Should transgender kids be allowed to compete in high school sports?

Texas is poised to pass a bill that could bar them from participating.

The state Senate passed the bill Tuesday, and it could go before the House as soon as Wednesday.

It is the latest in a string of controversial measures that opponents said unfairly target LGBT people, immigrants and religious minorities.

The author of the bill regarding teen athletes said the legislation isn’t meant to target transgender students.

Sen. Bob Hall, a Republican from Edgewood, Texas, said he intends to keep students safe and competitions fair.

CNN reached out to Hall on Wednesday but has not heard back from him. However, The Texas Tribune quoted him as saying “This bill is not addressing who plays on what sports. This bill is addressing individuals who… are taking steroids, then make sure, as a result of that, the events remain safe and fair.”

Steroids already banned, with ‘safe harbor’ exception

A Democratic senator, Sylvia Garcia of Houston, offered an amendment to spell out protections for transgender kids, but it was voted down.

“The real intent of the bill is to keep young transgender athletes from participating in sports,” Garcia told CNN. “We need to make sure they’re free to participate just like everybody else.”

State law already bans steroid use, but it allows a “safe harbor” exception for students using steroids prescribed by a doctor, Garcia said.

The new bill would eliminate that. It would let the state board that oversees high school sports disqualify those student-athletes if that board says their prescribed steroid use affects safety or fair play.

“All young people should have the opportunity to play interscholastic sports and have their personal dignity respected,” said advocacy group Equality Texas in a statement. “Transgender people are no different.”

The group said the state of Texas discriminates by letting kids play only according to the gender on their birth certificates.

It said six other states have similar policies.

‘Bathroom bill’ and more

Garcia said the new bill was filed in response to the case of Mack Beggs, a Texas transgender boy who was allowed to wrestle only against girls.
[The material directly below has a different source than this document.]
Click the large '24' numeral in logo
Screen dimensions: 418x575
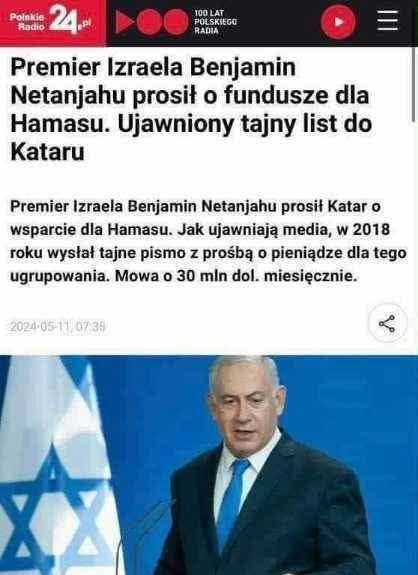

The bill is the latest in a series of headline-making efforts Texas lawmakers have introduced this year. Critics have said the measures unfairly target not only transgender people but also gays and lesbians, religious minorities and immigrants.

“A lot of it has to do with the political climate,” Garcia said. “It seems that every year there is a new target.”
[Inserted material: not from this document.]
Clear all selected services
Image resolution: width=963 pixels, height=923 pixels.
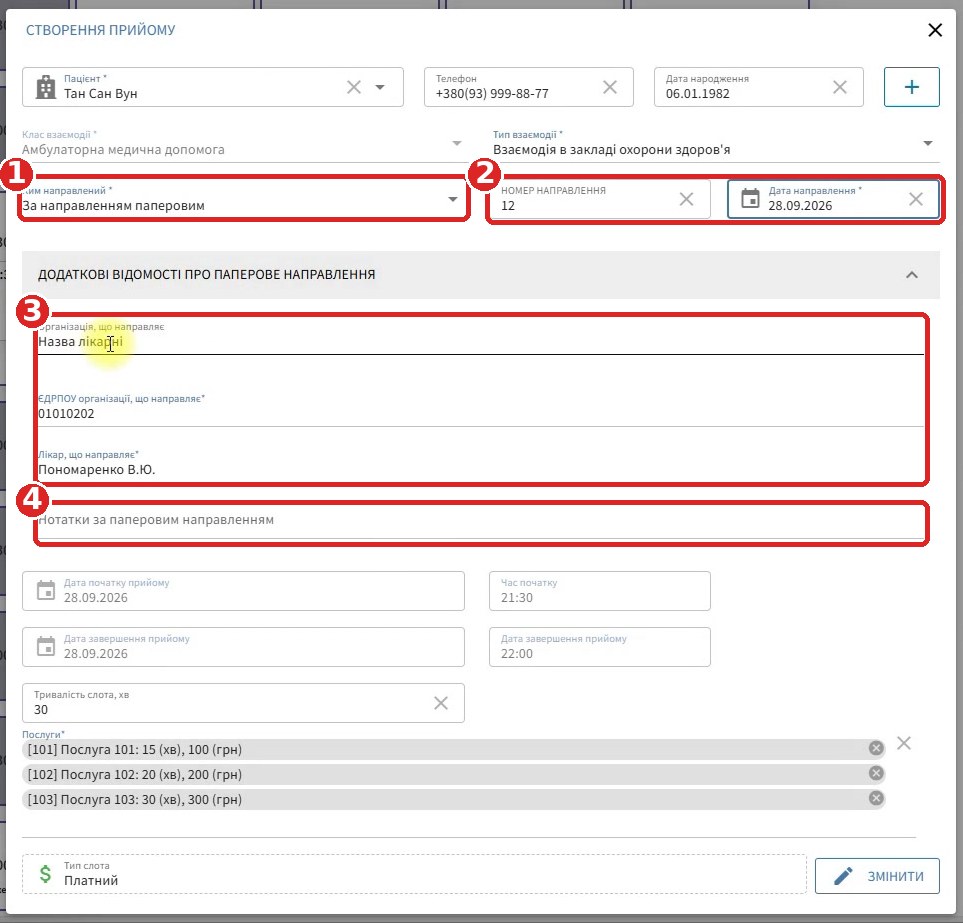(904, 744)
Here is the status of some other controversial measures:

  • Religious adoption: The House passed a bill to let adoption agencies reject potential parents on religious objections, including gays, single people and anyone of a religion objectionable to the agency. The Senate will consider the bill.
  • Public restrooms: The so-called bathroom bill missed a key deadline in the House after passing the Senate. It would require people to use public restrooms based on the gender on their birth certificates.
  • Sanctuary cities: Gov. Greg Abbott signed into law a bill banning sanctuary cities. It establishes criminal and civil penalties for local government entities and law enforcement that don’t comply with immigration laws and detention requests, the governor’s office said.